Copenhague/Bruxelles, 28/09/2000 (Agence Europe) - Les Danois sont allés très nombreux voter pour ou contre l'adhésion de leur pays à la monnaie unique européenne, le jeudi 28 septembre: les résultats de cette consultation très serrée devaient être connus à partir de 22 heures. Environ quatre millions de personnes étaient appelées aux urnes et (ce qui est inhabituel) les résultats d'un dernier sondage ont été encore diffusés par la télévision danoise TV2, à 14 heures, donc cinq heures après l'ouverture du référendum. Selon ce sondage, qui comporte une marge d'erreur de 3% environ, le "non" l'emporterait avec 52,5% des voix et le "oui" obtiendrait seulement 47,5% des voix. Un deuxième sondage diffusé à 16 heures prévoyait 52,1% de non et 47,9% de "oui"; un dernier sondage sera encore diffusé vingt minutes avant la fermeture des urnes.

Le premier ministre Poul Nyrup Rasmussen a espéré que les Danois "voteront avec leurs coeurs et leurs têtes, parce que ceci est décisif pour l'avenir du pays et pour sa place dans la famille européenne". "Je crois que nous avons une chance, mais ce sera très serré", a affirmé M.Rasmussen. Quant au ministre des Affaires étrangères Niels Helveg Petersen, il a indiqué à la presse que le Danemark avait un "plan de défense" de la couronne en cas de victoire du "non". Nous avons "déjà prouvé que nous sommes capables de défendre la couronne face aux spéculateurs", a-t-il déclaré, en ajoutant: "Si, comme je l'espère, le "oui "l'emporte, le Danemark gagnera en influence" au sein de l'UE. Cette semaine, les ministres de l'Economie Marianne Jelved et des Finances Mogens Lykketoft ont affirmé qu'une victoire du "non" provoquerait au Danemark, dans les prochaines années, une augmentation des taux d'intérêt et une perte de 15 000-20 000 emplois (mais pas une "détérioration immédiate" de l'économie danoise, a dit Mme Jelved). Dans le camp du "non", l'élue européenne du Mouvement de juin Ulla Sandbaek a rejeté la monnaie unique, qui, selon elle, sera le "moteur" menant à un "Etat fédéral", en craignant qu'"il y aura toujours davantage d'Europe" (voir dans EUROPE des 18/19 septembre, p.15, les commentaires de Jens Peter Bonde, également élu européen du Mouvement de juin et co-président du Groupe pour l'Europe des démocraties et des différences).

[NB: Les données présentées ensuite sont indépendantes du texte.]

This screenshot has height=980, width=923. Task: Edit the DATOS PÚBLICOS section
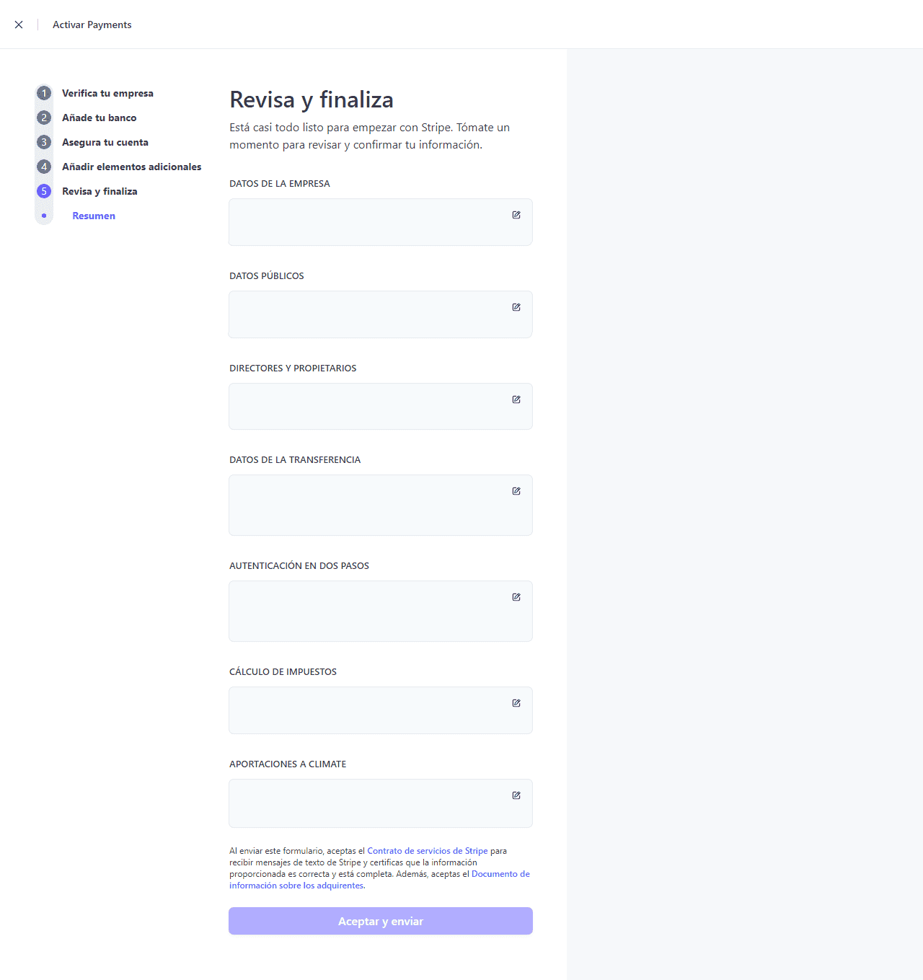(x=516, y=307)
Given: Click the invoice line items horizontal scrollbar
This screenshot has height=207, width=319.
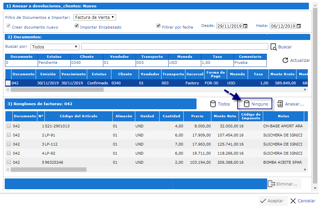Looking at the screenshot, I should tap(49, 169).
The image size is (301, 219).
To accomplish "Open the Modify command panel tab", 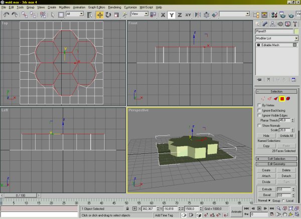I will [x=265, y=24].
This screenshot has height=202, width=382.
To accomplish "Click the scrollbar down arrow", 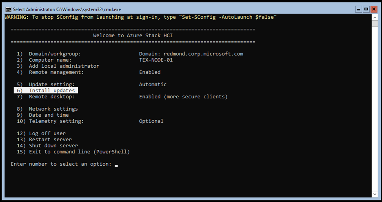I will click(375, 194).
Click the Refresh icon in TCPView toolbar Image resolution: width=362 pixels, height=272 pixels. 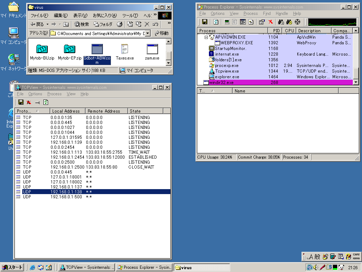point(46,102)
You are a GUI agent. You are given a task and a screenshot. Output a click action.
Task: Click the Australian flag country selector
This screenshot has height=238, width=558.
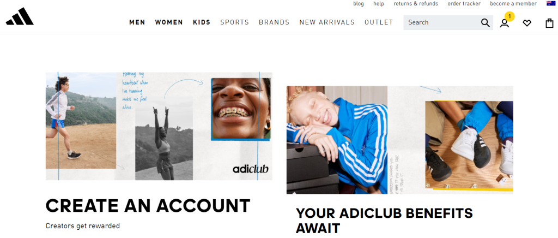point(551,4)
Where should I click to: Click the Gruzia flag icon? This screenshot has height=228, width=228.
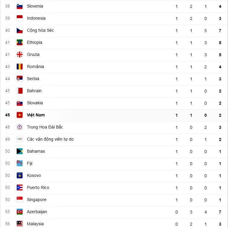pos(20,54)
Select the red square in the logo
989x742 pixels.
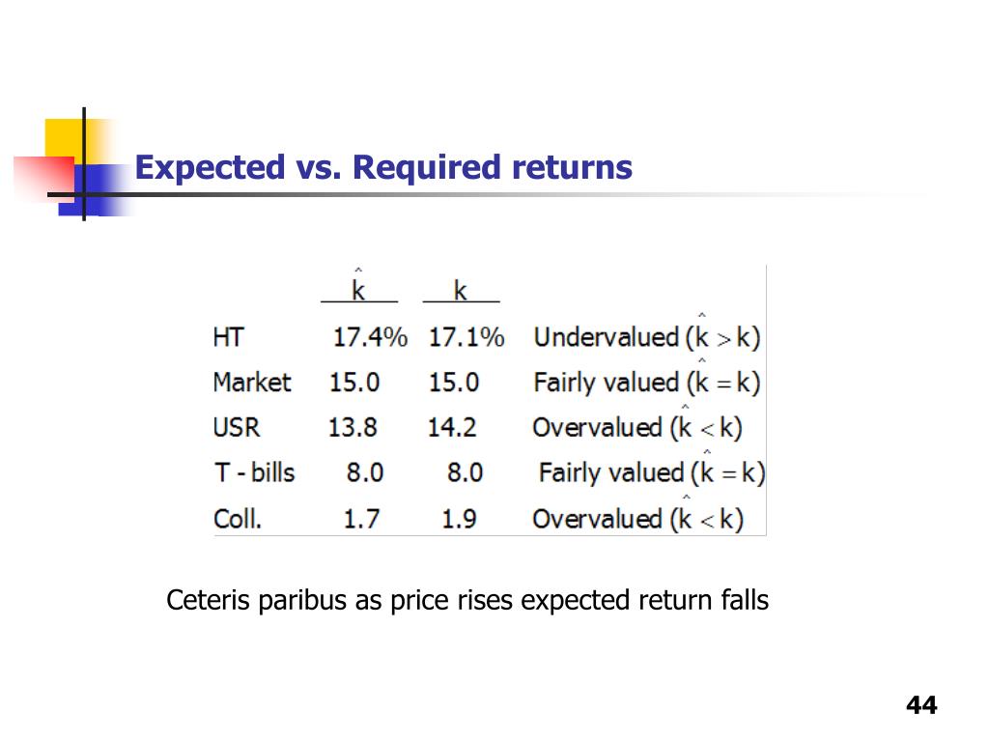pyautogui.click(x=44, y=179)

Le commissaire européen aux affaires économiques et monétaires, Pedro Solbes, a affirmé pour sa part que, si le "oui" l'emporte, ce sera une bonne chose pour l'euro et pour le Danemark, tout en ajoutant: si c'est le "non" qui gagne, je ne vois pas cela comme un problème pour la zone euro, même s'il pourrait y avoir quelques problèmes pour l'économie danoise.

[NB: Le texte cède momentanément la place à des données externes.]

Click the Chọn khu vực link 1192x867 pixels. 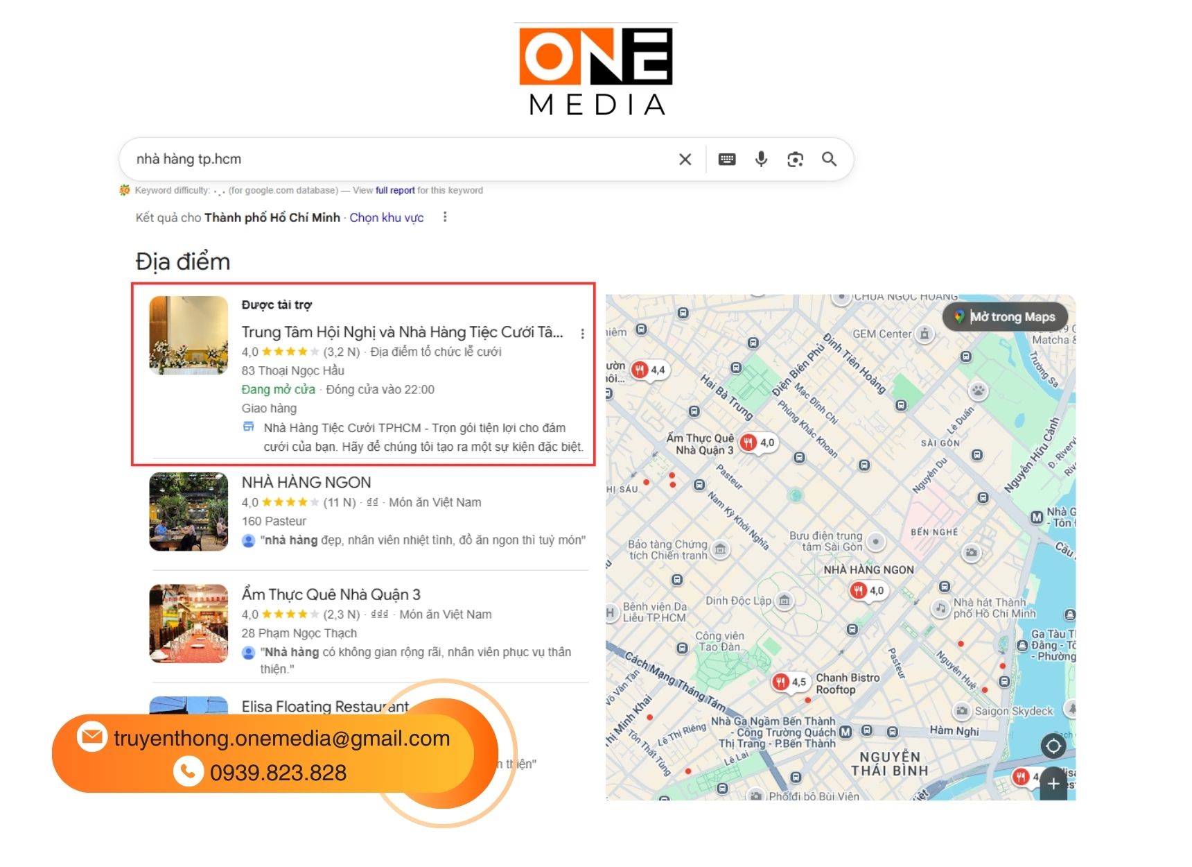coord(386,217)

Quant à l'élu européen de la CDU Karl von Wogau, il a estimé que tous les arguments objectifs sont en faveur d'une adhésion danoise à l'euro. Le Danemark remplit les critères de convergence depuis le démarrage de la monnaie unique, et si aujourd'hui il dit "oui", il aura un siège et une voix à la Banque Centrale Européenne, ce qui renforcera considérablement son influence, a constaté l'ancien président de la commission économique et monétaire du PE. Par ailleurs, il a souligné l'intérêt qu'un petit pays comme le Danemark, ayant des exportations qui équivalent à environ la moitié de sa performance économique, a dans la stabilité des taux de change. L'entrée du Danemark ferait augmenter le PIB de la zone euro d'environ 2 ½, ce qui n'aura guère d'effets monétaires ou "réels", a indiqué M.vonWogau, tout en notant que le "oui" aurait un important impact politique, car il serait un signal de confiance dans la monnaie unique pour d'autres candidats à accepter l'euro (allusion, évidemment, à la Suède et au Royaume-Uni).

Cette consultation est le sixième référendum organisé au Danemark sur l'Europe, après les consultations populaires des: 2 octobre 1972 sur l'adhésion à la Communauté européenne: 63,3% oui, 36,7% non (taux de participation: 90,1%); - 2 février 1986 sur l'Acte unique: 56,2% oui, 43,8% non (participation: 75,4%); - 2 juin 1992 sur le Traité de Maastricht: 50,7% non, 49,3% oui (participation: 82,3%); - 18 mai 1993 sur le Traité de Maastricht révisé (pour y inclure les quatre" opt outs" sur la monnaie, la défense, la coopération policière et judiciaire et la citoyenneté européenne): 56,8% oui, 43,2% non (participation: 86,2%); - 28 mai 1998, sur le Traité d'Amsterdam: 55,1% oui, 44,9% non (participation: 74,8%).